* _Supplied records_:
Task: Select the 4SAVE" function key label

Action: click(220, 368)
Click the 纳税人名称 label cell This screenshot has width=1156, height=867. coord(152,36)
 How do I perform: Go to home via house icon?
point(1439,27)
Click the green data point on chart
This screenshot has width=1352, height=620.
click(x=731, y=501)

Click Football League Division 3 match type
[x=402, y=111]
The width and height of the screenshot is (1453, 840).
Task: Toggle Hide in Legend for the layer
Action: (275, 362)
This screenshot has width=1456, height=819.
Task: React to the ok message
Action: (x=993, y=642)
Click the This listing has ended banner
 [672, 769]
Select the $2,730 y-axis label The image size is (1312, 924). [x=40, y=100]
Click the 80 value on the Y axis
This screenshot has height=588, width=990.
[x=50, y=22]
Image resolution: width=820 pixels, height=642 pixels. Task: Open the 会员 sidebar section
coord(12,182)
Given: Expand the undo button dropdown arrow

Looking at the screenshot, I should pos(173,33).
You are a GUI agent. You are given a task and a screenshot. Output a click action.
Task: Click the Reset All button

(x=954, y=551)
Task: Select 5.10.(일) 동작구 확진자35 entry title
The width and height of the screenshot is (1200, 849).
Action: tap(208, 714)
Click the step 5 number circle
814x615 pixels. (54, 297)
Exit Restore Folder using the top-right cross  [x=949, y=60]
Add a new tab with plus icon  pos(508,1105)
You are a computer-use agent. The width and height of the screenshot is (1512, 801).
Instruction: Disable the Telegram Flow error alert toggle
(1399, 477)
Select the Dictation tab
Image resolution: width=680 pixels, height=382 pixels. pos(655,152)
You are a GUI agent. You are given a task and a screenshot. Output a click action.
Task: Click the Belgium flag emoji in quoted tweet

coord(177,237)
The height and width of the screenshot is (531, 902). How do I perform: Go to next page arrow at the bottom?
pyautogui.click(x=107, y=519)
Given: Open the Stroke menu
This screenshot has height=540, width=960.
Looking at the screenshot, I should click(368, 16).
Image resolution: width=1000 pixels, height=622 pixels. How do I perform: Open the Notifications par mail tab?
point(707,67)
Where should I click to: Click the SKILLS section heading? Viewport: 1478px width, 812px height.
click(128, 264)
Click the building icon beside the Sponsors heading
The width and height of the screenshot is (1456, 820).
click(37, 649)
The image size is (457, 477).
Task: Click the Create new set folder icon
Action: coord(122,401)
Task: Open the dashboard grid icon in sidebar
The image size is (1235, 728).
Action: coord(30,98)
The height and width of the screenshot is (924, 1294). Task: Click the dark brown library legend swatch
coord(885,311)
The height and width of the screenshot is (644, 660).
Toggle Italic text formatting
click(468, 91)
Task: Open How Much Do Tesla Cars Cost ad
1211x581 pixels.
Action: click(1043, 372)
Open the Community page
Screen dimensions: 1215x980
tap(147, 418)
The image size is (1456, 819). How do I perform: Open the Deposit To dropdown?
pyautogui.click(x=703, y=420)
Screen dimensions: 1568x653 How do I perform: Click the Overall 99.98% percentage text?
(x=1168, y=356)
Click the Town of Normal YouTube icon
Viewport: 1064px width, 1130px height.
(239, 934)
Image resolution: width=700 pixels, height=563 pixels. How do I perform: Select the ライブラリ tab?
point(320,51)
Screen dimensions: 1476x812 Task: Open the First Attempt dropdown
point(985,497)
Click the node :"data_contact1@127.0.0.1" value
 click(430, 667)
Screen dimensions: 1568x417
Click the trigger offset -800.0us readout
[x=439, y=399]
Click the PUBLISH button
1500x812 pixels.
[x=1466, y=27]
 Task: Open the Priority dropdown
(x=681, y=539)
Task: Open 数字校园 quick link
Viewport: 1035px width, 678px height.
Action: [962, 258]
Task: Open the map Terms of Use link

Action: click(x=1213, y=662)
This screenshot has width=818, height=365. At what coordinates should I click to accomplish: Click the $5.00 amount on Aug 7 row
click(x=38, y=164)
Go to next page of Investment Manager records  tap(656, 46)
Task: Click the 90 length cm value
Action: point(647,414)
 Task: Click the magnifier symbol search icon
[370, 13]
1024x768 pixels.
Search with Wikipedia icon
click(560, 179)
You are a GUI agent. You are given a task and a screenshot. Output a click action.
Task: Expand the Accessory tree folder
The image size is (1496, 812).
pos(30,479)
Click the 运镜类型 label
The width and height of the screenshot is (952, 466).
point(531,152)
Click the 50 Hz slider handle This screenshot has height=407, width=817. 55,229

* _Goal_: Could you reproduce all of the material above word for word, with every character unchanged?

* _Result of this task_:
Task: Select the 4SAVE" function key label

Action: click(220, 368)
Click the 纳税人名称 label cell This screenshot has width=1156, height=867. coord(152,36)
 How do I perform: Go to home via house icon?
point(1439,27)
Click the green data point on chart
This screenshot has width=1352, height=620.
click(x=731, y=501)

Click Football League Division 3 match type
[x=402, y=111]
The width and height of the screenshot is (1453, 840).
Task: Toggle Hide in Legend for the layer
Action: (275, 362)
This screenshot has width=1456, height=819.
Task: React to the ok message
Action: (x=993, y=642)
Click the This listing has ended banner
 [672, 769]
Select the $2,730 y-axis label The image size is (1312, 924). [x=40, y=100]
Click the 80 value on the Y axis
This screenshot has height=588, width=990.
[x=50, y=22]
Image resolution: width=820 pixels, height=642 pixels. Task: Open the 会员 sidebar section
coord(12,182)
Given: Expand the undo button dropdown arrow

Looking at the screenshot, I should pos(173,33).
You are a GUI agent. You are given a task and a screenshot. Output a click action.
Task: Click the Reset All button

(x=954, y=551)
Task: Select 5.10.(일) 동작구 확진자35 entry title
The width and height of the screenshot is (1200, 849).
Action: tap(208, 714)
Click the step 5 number circle
814x615 pixels. (54, 297)
Exit Restore Folder using the top-right cross  [x=949, y=60]
Add a new tab with plus icon  pos(508,1105)
You are a computer-use agent. The width and height of the screenshot is (1512, 801).
Instruction: Disable the Telegram Flow error alert toggle
(1399, 477)
Select the Dictation tab
Image resolution: width=680 pixels, height=382 pixels. pos(655,152)
You are a GUI agent. You are given a task and a screenshot. Output a click action.
Task: Click the Belgium flag emoji in quoted tweet

coord(177,237)
The height and width of the screenshot is (531, 902). How do I perform: Go to next page arrow at the bottom?
pyautogui.click(x=107, y=519)
Given: Open the Stroke menu
This screenshot has height=540, width=960.
Looking at the screenshot, I should click(368, 16).
Image resolution: width=1000 pixels, height=622 pixels. How do I perform: Open the Notifications par mail tab?
point(707,67)
Where should I click to: Click the SKILLS section heading? Viewport: 1478px width, 812px height.
click(128, 264)
Click the building icon beside the Sponsors heading
The width and height of the screenshot is (1456, 820).
click(37, 649)
The image size is (457, 477).
Task: Click the Create new set folder icon
Action: coord(122,401)
Task: Open the dashboard grid icon in sidebar
The image size is (1235, 728).
Action: coord(30,98)
The height and width of the screenshot is (924, 1294). Task: Click the dark brown library legend swatch
coord(885,311)
The height and width of the screenshot is (644, 660).
Toggle Italic text formatting
click(468, 91)
Task: Open How Much Do Tesla Cars Cost ad
1211x581 pixels.
Action: click(1043, 372)
Open the Community page
Screen dimensions: 1215x980
tap(147, 418)
The image size is (1456, 819). How do I perform: Open the Deposit To dropdown?
pyautogui.click(x=703, y=420)
Screen dimensions: 1568x653 How do I perform: Click the Overall 99.98% percentage text?
(x=1168, y=356)
Click the Town of Normal YouTube icon
Viewport: 1064px width, 1130px height.
(239, 934)
Image resolution: width=700 pixels, height=563 pixels. How do I perform: Select the ライブラリ tab?
point(320,51)
Screen dimensions: 1476x812 Task: Open the First Attempt dropdown
point(985,497)
Click the node :"data_contact1@127.0.0.1" value
 click(430, 667)
Screen dimensions: 1568x417
Click the trigger offset -800.0us readout
[x=439, y=399]
Click the PUBLISH button
1500x812 pixels.
[x=1466, y=27]
 Task: Open the Priority dropdown
(x=681, y=539)
Task: Open 数字校园 quick link
Viewport: 1035px width, 678px height.
Action: [962, 258]
Task: Open the map Terms of Use link

Action: click(x=1213, y=662)
This screenshot has width=818, height=365. At what coordinates should I click to accomplish: Click the $5.00 amount on Aug 7 row
click(x=38, y=164)
Go to next page of Investment Manager records  tap(656, 46)
Task: Click the 90 length cm value
Action: point(647,414)
 Task: Click the magnifier symbol search icon
[370, 13]
1024x768 pixels.
Search with Wikipedia icon
click(560, 179)
You are a GUI agent. You are given a task and a screenshot. Output a click action.
Task: Expand the Accessory tree folder
The image size is (1496, 812).
pos(30,479)
Click the 运镜类型 label
The width and height of the screenshot is (952, 466).
point(531,152)
Click the 50 Hz slider handle This screenshot has height=407, width=817. 55,229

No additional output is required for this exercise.